● Objetivo do exercício
Troque "How do I perform:" por "How can I do this:" em todas as linhas abaixo e deixe o resto como está.

● Registros de dados
- - -
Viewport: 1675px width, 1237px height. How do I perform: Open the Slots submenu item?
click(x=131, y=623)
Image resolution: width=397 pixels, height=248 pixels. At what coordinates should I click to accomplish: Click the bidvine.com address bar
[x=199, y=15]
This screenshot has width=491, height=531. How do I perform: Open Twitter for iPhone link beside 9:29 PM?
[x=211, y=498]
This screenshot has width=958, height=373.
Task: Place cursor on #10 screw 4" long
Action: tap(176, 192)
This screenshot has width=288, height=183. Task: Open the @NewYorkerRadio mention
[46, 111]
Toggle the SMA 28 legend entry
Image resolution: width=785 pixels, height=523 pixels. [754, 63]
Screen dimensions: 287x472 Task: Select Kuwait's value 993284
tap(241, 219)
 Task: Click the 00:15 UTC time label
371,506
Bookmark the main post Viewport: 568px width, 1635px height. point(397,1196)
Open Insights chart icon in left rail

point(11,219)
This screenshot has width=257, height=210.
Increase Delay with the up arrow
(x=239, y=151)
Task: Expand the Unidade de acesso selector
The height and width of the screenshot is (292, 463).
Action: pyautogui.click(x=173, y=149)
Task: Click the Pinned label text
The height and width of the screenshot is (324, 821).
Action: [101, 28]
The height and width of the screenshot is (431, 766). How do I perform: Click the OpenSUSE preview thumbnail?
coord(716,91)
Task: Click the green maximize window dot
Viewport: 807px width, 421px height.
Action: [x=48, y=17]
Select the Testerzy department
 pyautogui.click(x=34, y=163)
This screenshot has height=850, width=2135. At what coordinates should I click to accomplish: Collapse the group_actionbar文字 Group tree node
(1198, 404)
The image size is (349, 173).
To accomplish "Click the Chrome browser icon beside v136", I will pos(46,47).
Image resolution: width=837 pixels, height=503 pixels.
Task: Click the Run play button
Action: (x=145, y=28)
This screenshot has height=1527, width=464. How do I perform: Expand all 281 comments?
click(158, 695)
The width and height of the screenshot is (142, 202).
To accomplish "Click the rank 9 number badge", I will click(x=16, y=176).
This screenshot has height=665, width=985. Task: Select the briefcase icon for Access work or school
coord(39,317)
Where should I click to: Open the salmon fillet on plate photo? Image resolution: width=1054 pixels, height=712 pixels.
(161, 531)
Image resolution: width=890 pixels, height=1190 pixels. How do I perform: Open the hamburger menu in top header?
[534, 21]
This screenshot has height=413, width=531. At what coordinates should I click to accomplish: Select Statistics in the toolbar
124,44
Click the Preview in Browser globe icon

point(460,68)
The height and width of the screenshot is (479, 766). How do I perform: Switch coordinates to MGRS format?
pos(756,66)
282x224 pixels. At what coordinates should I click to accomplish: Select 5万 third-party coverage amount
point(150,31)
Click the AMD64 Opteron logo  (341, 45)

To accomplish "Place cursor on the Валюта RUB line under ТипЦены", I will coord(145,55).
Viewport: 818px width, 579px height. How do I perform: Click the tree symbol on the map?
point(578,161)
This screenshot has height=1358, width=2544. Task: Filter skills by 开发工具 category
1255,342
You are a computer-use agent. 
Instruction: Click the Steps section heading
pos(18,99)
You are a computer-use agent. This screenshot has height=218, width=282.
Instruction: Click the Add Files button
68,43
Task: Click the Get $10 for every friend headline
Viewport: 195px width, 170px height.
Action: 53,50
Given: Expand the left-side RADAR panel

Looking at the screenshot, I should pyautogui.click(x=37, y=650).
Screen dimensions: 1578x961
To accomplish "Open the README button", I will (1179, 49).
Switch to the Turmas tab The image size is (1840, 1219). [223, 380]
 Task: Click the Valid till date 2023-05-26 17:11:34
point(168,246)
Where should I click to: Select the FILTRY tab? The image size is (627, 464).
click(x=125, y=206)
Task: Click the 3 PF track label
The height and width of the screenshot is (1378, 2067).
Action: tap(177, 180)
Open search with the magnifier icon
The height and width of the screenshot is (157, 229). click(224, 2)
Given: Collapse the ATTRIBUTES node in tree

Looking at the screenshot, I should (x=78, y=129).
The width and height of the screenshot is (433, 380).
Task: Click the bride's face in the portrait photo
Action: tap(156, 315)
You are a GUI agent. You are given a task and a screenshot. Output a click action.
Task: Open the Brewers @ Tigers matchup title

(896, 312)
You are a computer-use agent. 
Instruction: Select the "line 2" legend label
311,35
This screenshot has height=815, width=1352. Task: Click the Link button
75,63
- - -
● Solução escrita
Viewport: 1675px width, 1237px height. How can I do this: Open the Slots submenu item?
click(x=131, y=623)
Image resolution: width=397 pixels, height=248 pixels. At what coordinates should I click to accomplish: Click the bidvine.com address bar
[x=199, y=15]
This screenshot has width=491, height=531. How can I do this: Open Twitter for iPhone link beside 9:29 PM?
[x=211, y=498]
This screenshot has width=958, height=373.
Task: Place cursor on #10 screw 4" long
Action: tap(176, 192)
This screenshot has width=288, height=183. Task: Open the @NewYorkerRadio mention
[46, 111]
Toggle the SMA 28 legend entry
Image resolution: width=785 pixels, height=523 pixels. [754, 63]
Screen dimensions: 287x472 Task: Select Kuwait's value 993284
tap(241, 219)
 Task: Click the 00:15 UTC time label
371,506
Bookmark the main post Viewport: 568px width, 1635px height. point(397,1196)
Open Insights chart icon in left rail

point(11,219)
This screenshot has width=257, height=210.
Increase Delay with the up arrow
(x=239, y=151)
Task: Expand the Unidade de acesso selector
The height and width of the screenshot is (292, 463).
Action: pyautogui.click(x=173, y=149)
Task: Click the Pinned label text
The height and width of the screenshot is (324, 821).
Action: [101, 28]
The height and width of the screenshot is (431, 766). How can I do this: Click the OpenSUSE preview thumbnail?
coord(716,91)
Task: Click the green maximize window dot
Viewport: 807px width, 421px height.
Action: [x=48, y=17]
Select the Testerzy department
 pyautogui.click(x=34, y=163)
This screenshot has height=850, width=2135. At what coordinates should I click to accomplish: Collapse the group_actionbar文字 Group tree node
(1198, 404)
The image size is (349, 173).
To accomplish "Click the Chrome browser icon beside v136", I will pos(46,47).
Image resolution: width=837 pixels, height=503 pixels.
Task: Click the Run play button
Action: (x=145, y=28)
This screenshot has height=1527, width=464. How can I do this: Expand all 281 comments?
click(158, 695)
The width and height of the screenshot is (142, 202).
To accomplish "Click the rank 9 number badge", I will click(x=16, y=176).
This screenshot has height=665, width=985. Task: Select the briefcase icon for Access work or school
coord(39,317)
Where should I click to: Open the salmon fillet on plate photo? Image resolution: width=1054 pixels, height=712 pixels.
(161, 531)
Image resolution: width=890 pixels, height=1190 pixels. How can I do this: Open the hamburger menu in top header?
[534, 21]
This screenshot has height=413, width=531. At what coordinates should I click to accomplish: Select Statistics in the toolbar
124,44
Click the Preview in Browser globe icon

point(460,68)
The height and width of the screenshot is (479, 766). How can I do this: Switch coordinates to MGRS format?
pos(756,66)
282x224 pixels. At what coordinates should I click to accomplish: Select 5万 third-party coverage amount
point(150,31)
Click the AMD64 Opteron logo  (341, 45)

To accomplish "Place cursor on the Валюта RUB line under ТипЦены", I will coord(145,55).
Viewport: 818px width, 579px height. How can I do this: Click the tree symbol on the map?
point(578,161)
This screenshot has height=1358, width=2544. Task: Filter skills by 开发工具 category
1255,342
You are a computer-use agent. 
Instruction: Click the Steps section heading
pos(18,99)
You are a computer-use agent. This screenshot has height=218, width=282.
Instruction: Click the Add Files button
68,43
Task: Click the Get $10 for every friend headline
Viewport: 195px width, 170px height.
Action: 53,50
Given: Expand the left-side RADAR panel

Looking at the screenshot, I should pyautogui.click(x=37, y=650).
Screen dimensions: 1578x961
To accomplish "Open the README button", I will (1179, 49).
Switch to the Turmas tab The image size is (1840, 1219). [223, 380]
 Task: Click the Valid till date 2023-05-26 17:11:34
point(168,246)
Where should I click to: Select the FILTRY tab? The image size is (627, 464).
click(x=125, y=206)
Task: Click the 3 PF track label
The height and width of the screenshot is (1378, 2067).
Action: tap(177, 180)
Open search with the magnifier icon
The height and width of the screenshot is (157, 229). click(224, 2)
Given: Collapse the ATTRIBUTES node in tree

Looking at the screenshot, I should (x=78, y=129).
The width and height of the screenshot is (433, 380).
Task: Click the bride's face in the portrait photo
Action: tap(156, 315)
You are a GUI agent. You are given a task and a screenshot. Output a click action.
Task: Open the Brewers @ Tigers matchup title

(896, 312)
You are a computer-use agent. 
Instruction: Select the "line 2" legend label
311,35
This screenshot has height=815, width=1352. Task: Click the Link button
75,63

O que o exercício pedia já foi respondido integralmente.